According to Berg, telemetry isn’t all bad: It’s great for tuning performance, he says, and can in some cases actually help Microsoft fix bugs. The problem, he says, is that telemetry can’t help Microsoft or its users find and fix bugs that occur outside of the process that crashed. Telemetry can collect mini-dumps, which are process-specific, not full dumps, which include a full picture of the PC’s memory, and will include other processes, which often contribute to issues. Full dumps are simply too big to send to Microsoft regularly.

Put simply, telemetry isn’t completely ineffective. But it is ineffective. Since they’re unable to see the complete picture for bugs and crashes, Microsoft’s developers are forced to look at a bug database and see where most problems occur. And even when they fix such a bug, they have no way of knowing whether it solves the problem, beyond pumping it out to Windows Insiders, hoping for the best, and seeing what that build’s telemetry shows. Sometimes, these fixes only fix part of the problem. Sometimes they cause new issues.

The problems with this system are obvious: We have multiple examples of Windows 10 Feature Updates that have shipped with major reliability issues, and two examples were Microsoft pulled back a Feature Update after it had literally shipped it to customers. This is why Windows 10 is now rolled out in waves, Berg says.

But even that system is flawed: The first people who get any given Windows 10 upgrade or update are essentially guinea pigs. “They’re dogfooding the software,” Berg says, using an old internal Microsoft term for running your own code. “They might as well be Windows Insiders. Microsoft doesn’t have high confidence in that software. Otherwise, they would just roll it out to everybody just like they did with updates before 2016.”

Exactly right.

Berg says that Microsoft has finally acknowledged the problems with this system—I’ll add that Myerson is gone, most notably—and is taking baby steps to address them. But he’s right that each feature update seems to arrive with a new set of problems. By not ever effectively testing the reliability of Windows 10, Microsoft has put itself and its customers on a roulette wheel. And you never know when the next issue will hit.

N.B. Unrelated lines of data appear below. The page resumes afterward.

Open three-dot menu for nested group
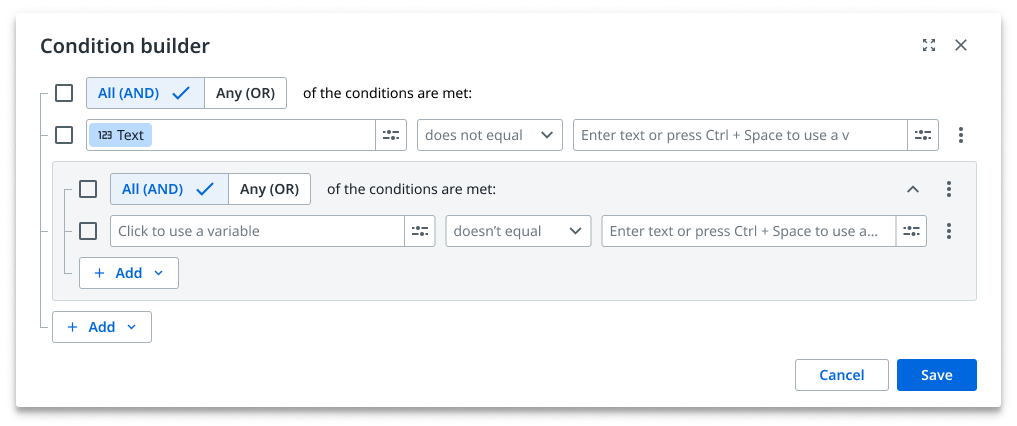This screenshot has height=426, width=1017. [948, 189]
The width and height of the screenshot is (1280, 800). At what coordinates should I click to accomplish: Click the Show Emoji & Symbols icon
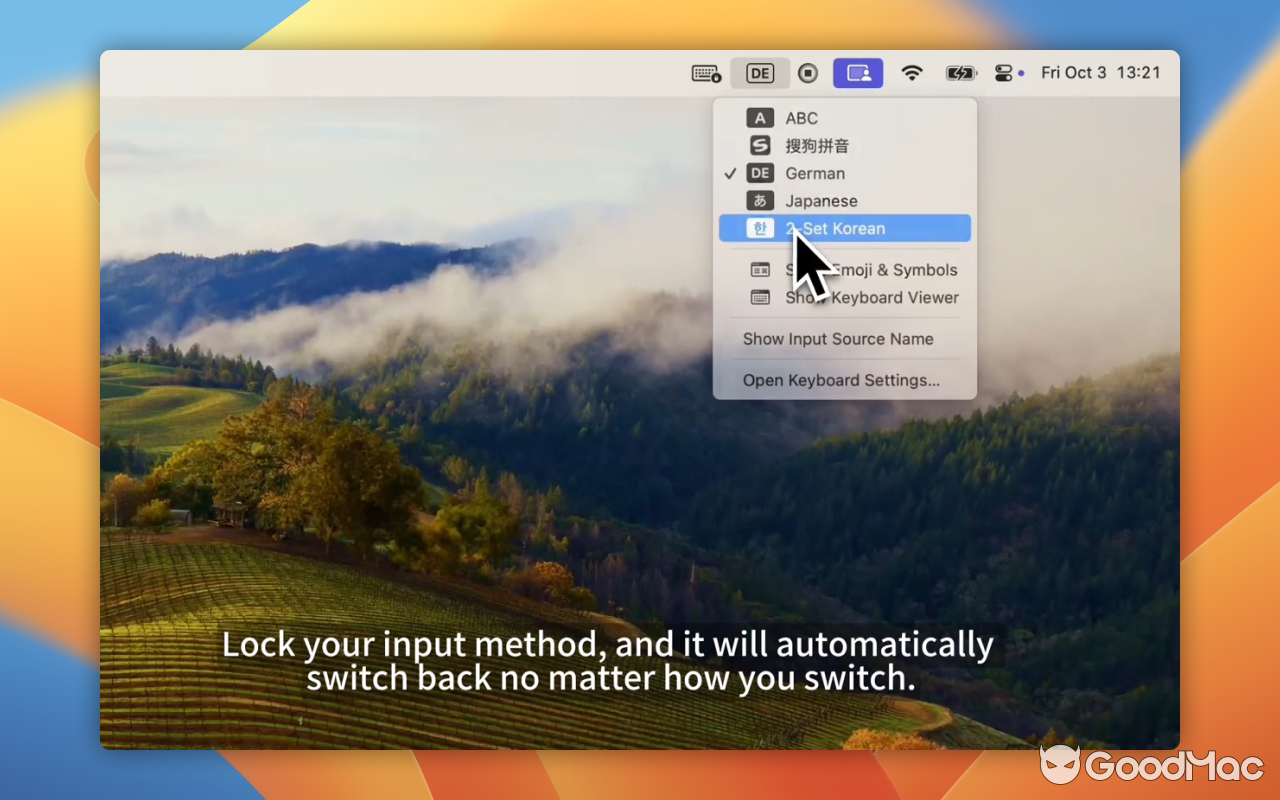tap(760, 270)
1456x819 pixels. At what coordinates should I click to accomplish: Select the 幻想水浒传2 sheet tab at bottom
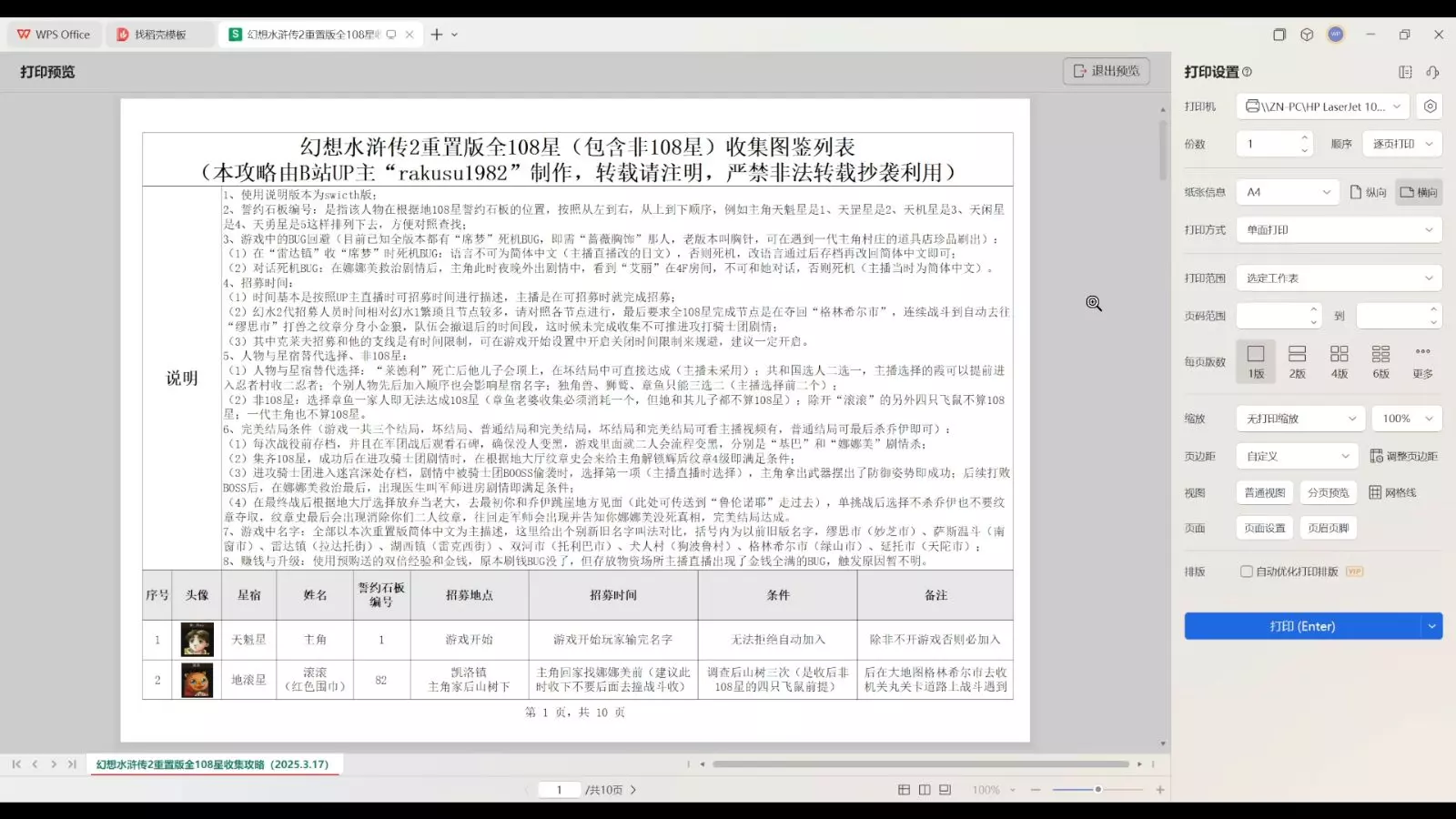click(x=213, y=764)
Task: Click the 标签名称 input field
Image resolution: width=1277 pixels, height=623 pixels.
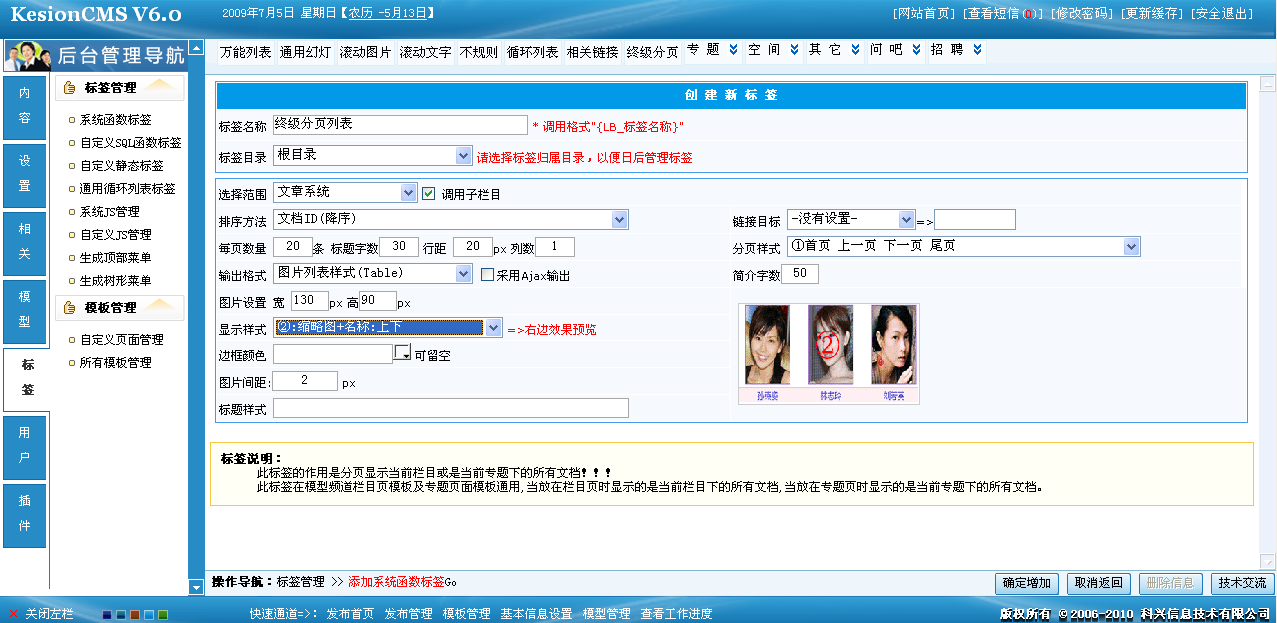Action: (400, 125)
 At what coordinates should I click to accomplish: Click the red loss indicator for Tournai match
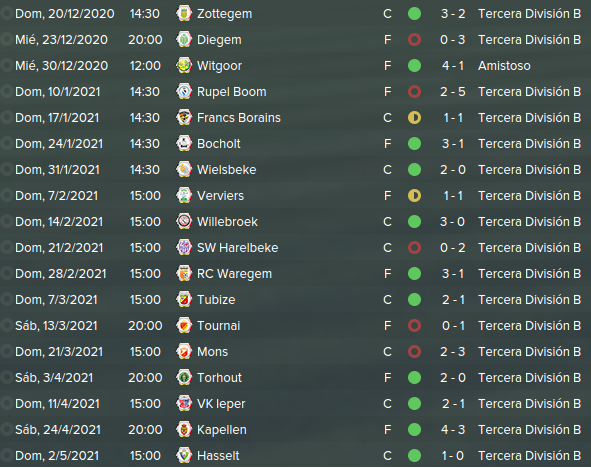(x=414, y=326)
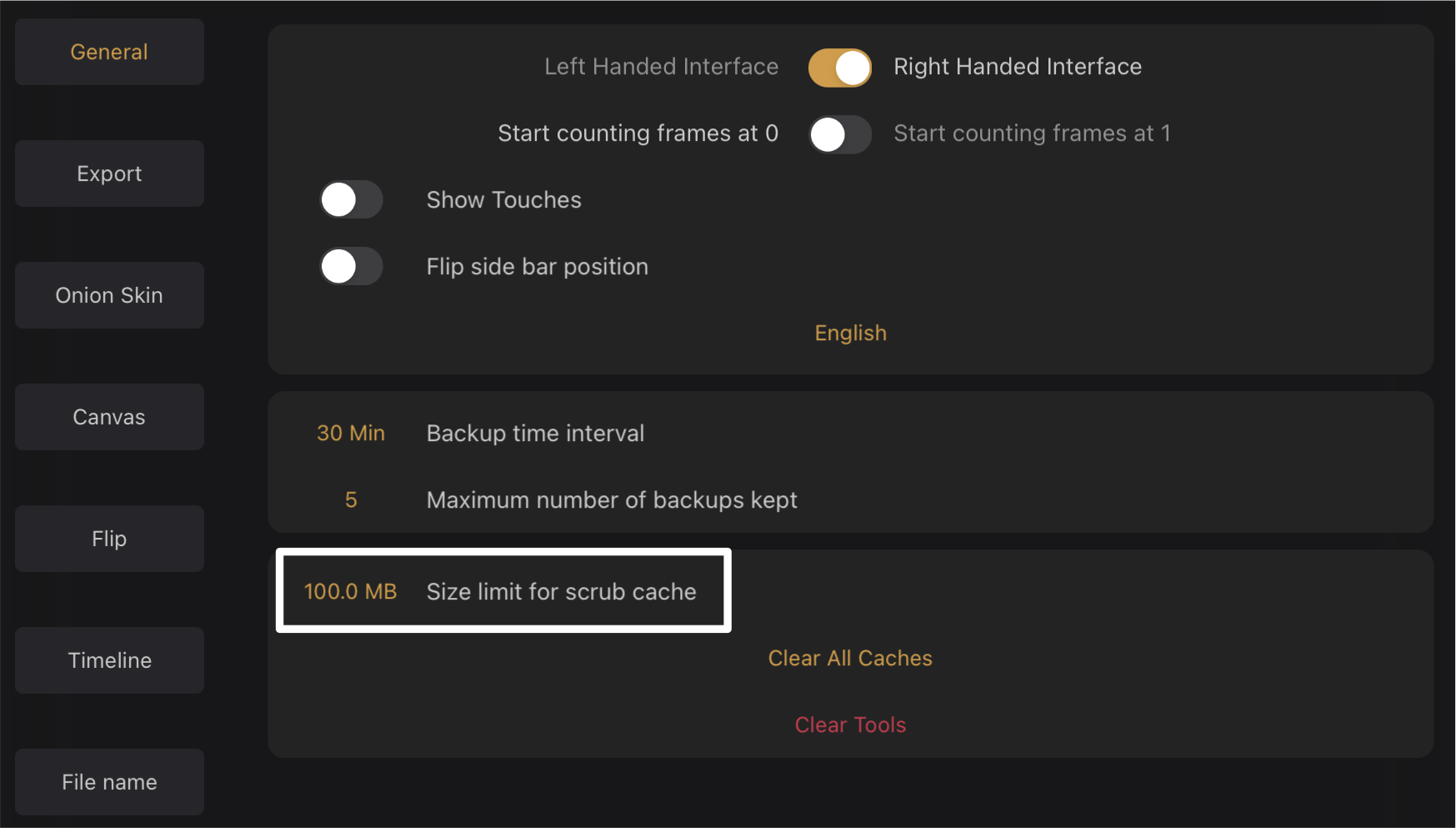Open the English language selector
This screenshot has width=1456, height=828.
[x=849, y=333]
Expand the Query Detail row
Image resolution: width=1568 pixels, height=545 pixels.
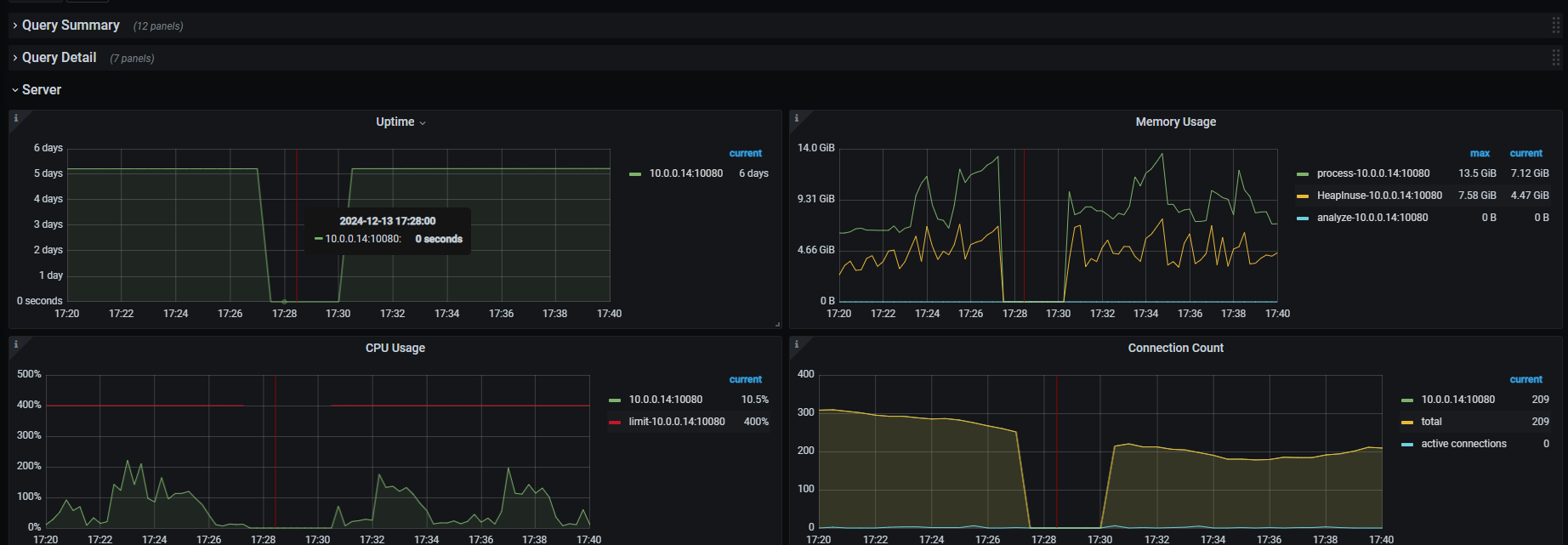(x=59, y=58)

“These are issues that would have been found before,” he claims. “They would have been found by the Test Team that was at Microsoft, [who] were basically the gatekeepers” on product quality. “That’s actually what they called us.”

Berg recommends that Microsoft hires back the testers, or least recreates that kind of team again. “The actual Windows Team Team,” he notes, “not the Windows Phone migrated team!”

It’s a great idea. It will never happen.

Full disclosure: Berg falls on the wrong side of the Windows 10 privacy debate. And he gets a few things wrong in this video, for example stating that RTM means “release to media,” when in fact it means “release to manufacturing.” But none of that makes his central point, his story, incorrect. And Windows 10 will never be truly reliable, and thus trustworthy, until Microsoft fixes the underlying testing process. It’s a shame.